Given passage:
┌────────
System Reliability Theory. Marvin Rausand
Example 3.9 shows that a failure mode sometimes describes the “manner by which a failure occurs” and sometimes the “manner by which a fault is present.”
Example 3.9 (Electric doorbell)
A simple doorbell system is shown in Figure 3.4. The pushbutton activates a switch that closes a circuit from a battery to a solenoid that activates a clapper, which again makes sound by hammering on a bell. When your finger is lifted from the pushbutton, the switch should open, cut the circuit, and thereby stop the doorbell sound. The following failure modes may be defined:
Figure 3.4 Doorbell and associated circuitry.
1 No sound when the pushbutton is activated (by a finger.)
2 Doorbell sound does not stop when finger is lifted from pushbutton.
3 Doorbell sounds without activating the pushbutton.
A similar doorbell system is analyzed in NASA (2002).
3.5 Failure Causes and Effects
A failure mode is generally caused by one or more failure causes and may result in a failure effect, as shown in Figure 3.5.
Figure 3.5 Relation between failure causes, failure modes, and failure effects.
3.5.1 Failure Causes
All failures have at least one cause. We define failure cause as follows.
Definition 3.4 (Failure cause)
Set of circumstances that leads to failure.
The failure cause may originate during specification, design, manufacture, installation, operation, or maintenance of an item (IEV 192‐03‐11). The failure cause may be an action, an event, a condition, a factor, a state, or a process that is – at least partly – responsible for the occurrence of a failure. To be responsible for a failure, the cause must be present before the failure occurs, and the presence of the cause should increase the likelihood of the failure.
When studying several similar failures, we should see a positive correlation between the presence of the cause and the occurrence of the failure(s), but positive correlation is not a sufficient condition for claiming that something is a cause of a failure. It is very easy to find correlated factors that are totally unrelated. The correlation may, for example, be that the two factors are both caused by the same third factor. Causality is a complicated philosophical subject. A lot more information may be found by searching the Internet. The authors especially recommend consulting (Pearl 2009).
Several failure analysis techniques have been developed to identify the causes of a failure that has occurred. Among these are cause and effect analysis and root cause analysis that are described in Section 3.7.
3.5.2 Proximate Causes and Root Causes
The term root cause is often used in analyses of failures that have occurred. The term is defined in several standards, and each standard seems to have its own particular definition. Before giving our preferred definition, we define the term proximate cause, which is an immediately and (often) readily seen cause of a failure.
└────────
What to do:
Answer these questions from the reliability text.
1. In the doorbell system, how does the clapper make sound?
2. When must a cause be present for it to be responsible for a failure?
3. Which work do the authors especially recommend consulting on causality?

Collected material:
┌────────
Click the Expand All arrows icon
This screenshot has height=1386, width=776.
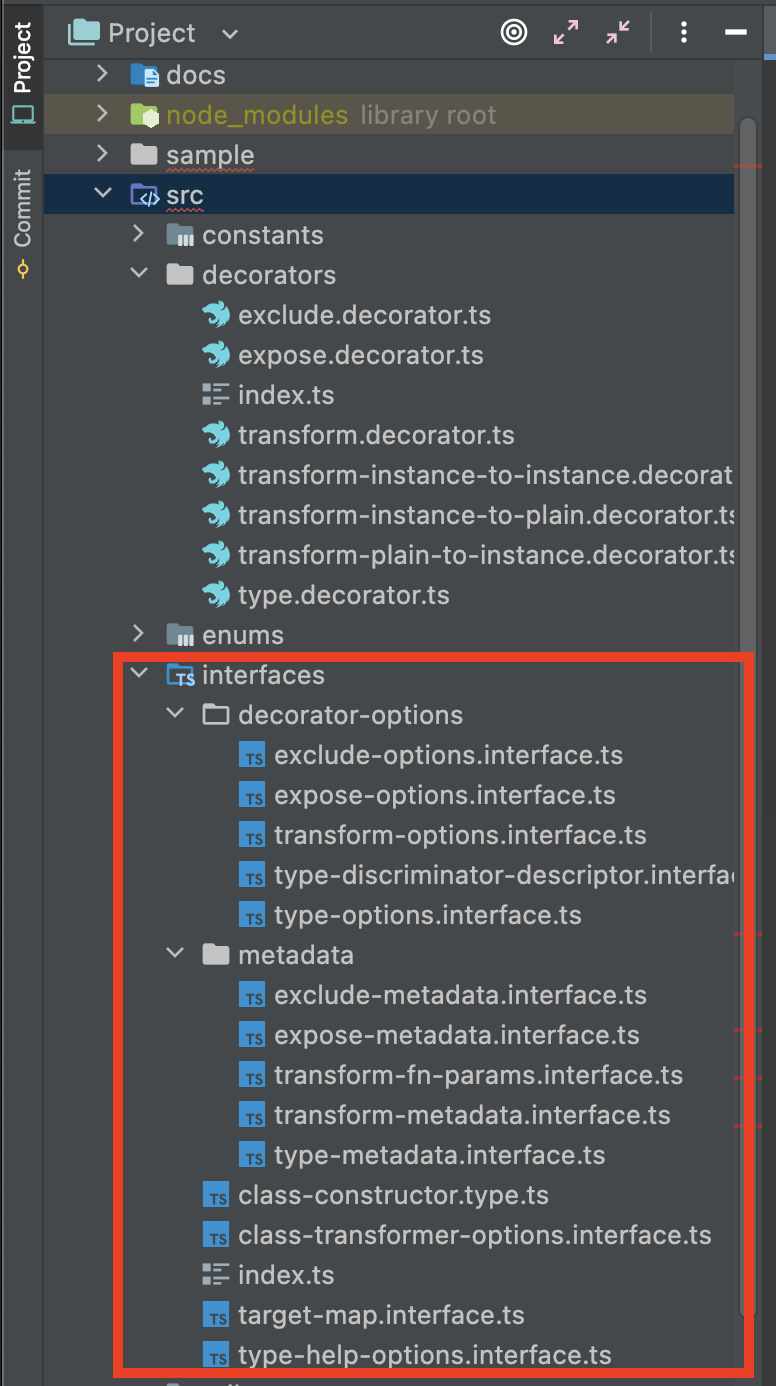point(566,31)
└────────
Task response:
1. It hammers on a bell.
2. Before the failure occurs.
3. Pearl 2009.